> _Data under study_
────────────────

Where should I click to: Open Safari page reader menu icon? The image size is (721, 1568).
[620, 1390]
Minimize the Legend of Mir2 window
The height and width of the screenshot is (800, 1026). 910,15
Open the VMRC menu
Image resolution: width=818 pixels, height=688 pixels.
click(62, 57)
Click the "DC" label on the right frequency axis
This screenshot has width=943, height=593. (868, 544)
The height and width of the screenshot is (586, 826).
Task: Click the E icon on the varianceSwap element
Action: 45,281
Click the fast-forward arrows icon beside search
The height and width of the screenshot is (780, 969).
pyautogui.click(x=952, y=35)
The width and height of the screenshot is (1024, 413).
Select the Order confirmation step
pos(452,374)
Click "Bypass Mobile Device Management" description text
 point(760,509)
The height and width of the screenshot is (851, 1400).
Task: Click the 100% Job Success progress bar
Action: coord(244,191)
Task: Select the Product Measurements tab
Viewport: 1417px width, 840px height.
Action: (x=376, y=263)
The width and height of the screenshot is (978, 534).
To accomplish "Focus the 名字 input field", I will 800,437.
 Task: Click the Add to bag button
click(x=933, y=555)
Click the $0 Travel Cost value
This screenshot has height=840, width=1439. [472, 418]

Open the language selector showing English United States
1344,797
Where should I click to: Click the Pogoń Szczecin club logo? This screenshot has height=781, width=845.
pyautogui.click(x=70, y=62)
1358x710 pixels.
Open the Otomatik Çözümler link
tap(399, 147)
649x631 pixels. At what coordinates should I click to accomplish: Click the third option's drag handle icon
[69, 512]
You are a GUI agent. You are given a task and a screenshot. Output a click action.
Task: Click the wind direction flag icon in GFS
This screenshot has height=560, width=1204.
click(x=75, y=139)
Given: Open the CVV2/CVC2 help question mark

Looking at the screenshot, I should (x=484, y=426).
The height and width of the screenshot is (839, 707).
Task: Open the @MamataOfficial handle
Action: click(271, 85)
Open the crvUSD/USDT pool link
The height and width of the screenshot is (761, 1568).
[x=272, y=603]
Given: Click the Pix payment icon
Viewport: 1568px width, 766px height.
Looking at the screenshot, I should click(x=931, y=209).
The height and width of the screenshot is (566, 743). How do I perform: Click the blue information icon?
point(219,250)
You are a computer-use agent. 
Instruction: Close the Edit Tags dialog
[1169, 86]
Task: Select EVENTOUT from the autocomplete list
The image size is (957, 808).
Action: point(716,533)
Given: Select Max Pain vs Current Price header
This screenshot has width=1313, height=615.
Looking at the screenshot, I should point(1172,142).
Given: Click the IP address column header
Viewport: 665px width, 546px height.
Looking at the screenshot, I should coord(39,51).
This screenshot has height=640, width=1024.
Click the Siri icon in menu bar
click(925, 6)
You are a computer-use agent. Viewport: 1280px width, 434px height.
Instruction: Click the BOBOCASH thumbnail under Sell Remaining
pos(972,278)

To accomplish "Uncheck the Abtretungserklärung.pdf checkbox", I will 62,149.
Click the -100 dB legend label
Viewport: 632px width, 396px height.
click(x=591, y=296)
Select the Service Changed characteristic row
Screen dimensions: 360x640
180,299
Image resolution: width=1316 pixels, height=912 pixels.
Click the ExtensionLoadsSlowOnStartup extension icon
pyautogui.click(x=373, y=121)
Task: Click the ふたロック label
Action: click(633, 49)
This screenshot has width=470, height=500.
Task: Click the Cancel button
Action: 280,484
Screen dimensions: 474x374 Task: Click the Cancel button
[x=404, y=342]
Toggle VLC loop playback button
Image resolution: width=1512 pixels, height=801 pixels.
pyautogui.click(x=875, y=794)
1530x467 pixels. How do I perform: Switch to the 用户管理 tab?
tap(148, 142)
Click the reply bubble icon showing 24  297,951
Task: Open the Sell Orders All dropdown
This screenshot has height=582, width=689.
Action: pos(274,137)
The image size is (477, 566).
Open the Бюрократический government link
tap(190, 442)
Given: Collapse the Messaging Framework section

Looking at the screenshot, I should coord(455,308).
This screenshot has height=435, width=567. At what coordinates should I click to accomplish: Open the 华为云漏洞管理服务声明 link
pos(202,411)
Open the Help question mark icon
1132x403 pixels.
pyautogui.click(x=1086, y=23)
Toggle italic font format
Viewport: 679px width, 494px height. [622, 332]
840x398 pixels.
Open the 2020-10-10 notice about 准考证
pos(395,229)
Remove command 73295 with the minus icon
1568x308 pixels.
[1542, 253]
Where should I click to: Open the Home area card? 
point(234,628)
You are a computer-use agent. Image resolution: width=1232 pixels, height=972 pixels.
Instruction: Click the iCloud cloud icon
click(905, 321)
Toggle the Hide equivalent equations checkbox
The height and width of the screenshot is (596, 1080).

────────────────

> _To do_
Could the entire listing be reproduced without any alteration?

> _Answer section_
Where should I click to: Open Safari page reader menu icon? The image size is (721, 1568).
[620, 1390]
Minimize the Legend of Mir2 window
The height and width of the screenshot is (800, 1026). 910,15
Open the VMRC menu
Image resolution: width=818 pixels, height=688 pixels.
click(62, 57)
Click the "DC" label on the right frequency axis
This screenshot has width=943, height=593. (868, 544)
The height and width of the screenshot is (586, 826).
Task: Click the E icon on the varianceSwap element
Action: 45,281
Click the fast-forward arrows icon beside search
The height and width of the screenshot is (780, 969).
pyautogui.click(x=952, y=35)
The width and height of the screenshot is (1024, 413).
Select the Order confirmation step
pos(452,374)
Click "Bypass Mobile Device Management" description text
 point(760,509)
The height and width of the screenshot is (851, 1400).
Task: Click the 100% Job Success progress bar
Action: coord(244,191)
Task: Select the Product Measurements tab
Viewport: 1417px width, 840px height.
Action: (x=376, y=263)
The width and height of the screenshot is (978, 534).
To accomplish "Focus the 名字 input field", I will 800,437.
 Task: Click the Add to bag button
click(x=933, y=555)
Click the $0 Travel Cost value
This screenshot has height=840, width=1439. [472, 418]

Open the language selector showing English United States
1344,797
Where should I click to: Click the Pogoń Szczecin club logo? This screenshot has height=781, width=845.
pyautogui.click(x=70, y=62)
1358x710 pixels.
Open the Otomatik Çözümler link
tap(399, 147)
649x631 pixels. At what coordinates should I click to accomplish: Click the third option's drag handle icon
[69, 512]
You are a GUI agent. You are given a task and a screenshot. Output a click action.
Task: Click the wind direction flag icon in GFS
This screenshot has height=560, width=1204.
click(x=75, y=139)
Given: Open the CVV2/CVC2 help question mark

Looking at the screenshot, I should (x=484, y=426).
The height and width of the screenshot is (839, 707).
Task: Open the @MamataOfficial handle
Action: click(271, 85)
Open the crvUSD/USDT pool link
The height and width of the screenshot is (761, 1568).
[x=272, y=603]
Given: Click the Pix payment icon
Viewport: 1568px width, 766px height.
Looking at the screenshot, I should click(x=931, y=209).
The height and width of the screenshot is (566, 743). How do I perform: Click the blue information icon?
point(219,250)
You are a computer-use agent. 
Instruction: Close the Edit Tags dialog
[1169, 86]
Task: Select EVENTOUT from the autocomplete list
The image size is (957, 808).
Action: point(716,533)
Given: Select Max Pain vs Current Price header
This screenshot has width=1313, height=615.
Looking at the screenshot, I should point(1172,142).
Given: Click the IP address column header
Viewport: 665px width, 546px height.
Looking at the screenshot, I should coord(39,51).
This screenshot has height=640, width=1024.
Click the Siri icon in menu bar
click(925, 6)
You are a computer-use agent. Viewport: 1280px width, 434px height.
Instruction: Click the BOBOCASH thumbnail under Sell Remaining
pos(972,278)

To accomplish "Uncheck the Abtretungserklärung.pdf checkbox", I will 62,149.
Click the -100 dB legend label
Viewport: 632px width, 396px height.
click(x=591, y=296)
Select the Service Changed characteristic row
Screen dimensions: 360x640
180,299
Image resolution: width=1316 pixels, height=912 pixels.
Click the ExtensionLoadsSlowOnStartup extension icon
pyautogui.click(x=373, y=121)
Task: Click the ふたロック label
Action: click(633, 49)
This screenshot has width=470, height=500.
Task: Click the Cancel button
Action: 280,484
Screen dimensions: 474x374 Task: Click the Cancel button
[x=404, y=342]
Toggle VLC loop playback button
Image resolution: width=1512 pixels, height=801 pixels.
pyautogui.click(x=875, y=794)
1530x467 pixels. How do I perform: Switch to the 用户管理 tab?
tap(148, 142)
Click the reply bubble icon showing 24  297,951
Task: Open the Sell Orders All dropdown
This screenshot has height=582, width=689.
Action: pos(274,137)
The image size is (477, 566).
Open the Бюрократический government link
tap(190, 442)
Given: Collapse the Messaging Framework section

Looking at the screenshot, I should coord(455,308).
This screenshot has height=435, width=567. At what coordinates should I click to accomplish: Open the 华为云漏洞管理服务声明 link
pos(202,411)
Open the Help question mark icon
1132x403 pixels.
pyautogui.click(x=1086, y=23)
Toggle italic font format
Viewport: 679px width, 494px height. [622, 332]
840x398 pixels.
Open the 2020-10-10 notice about 准考证
pos(395,229)
Remove command 73295 with the minus icon
1568x308 pixels.
[1542, 253]
Where should I click to: Open the Home area card? 
point(234,628)
You are a computer-use agent. Image resolution: width=1232 pixels, height=972 pixels.
Instruction: Click the iCloud cloud icon
click(905, 321)
Toggle the Hide equivalent equations checkbox
The height and width of the screenshot is (596, 1080).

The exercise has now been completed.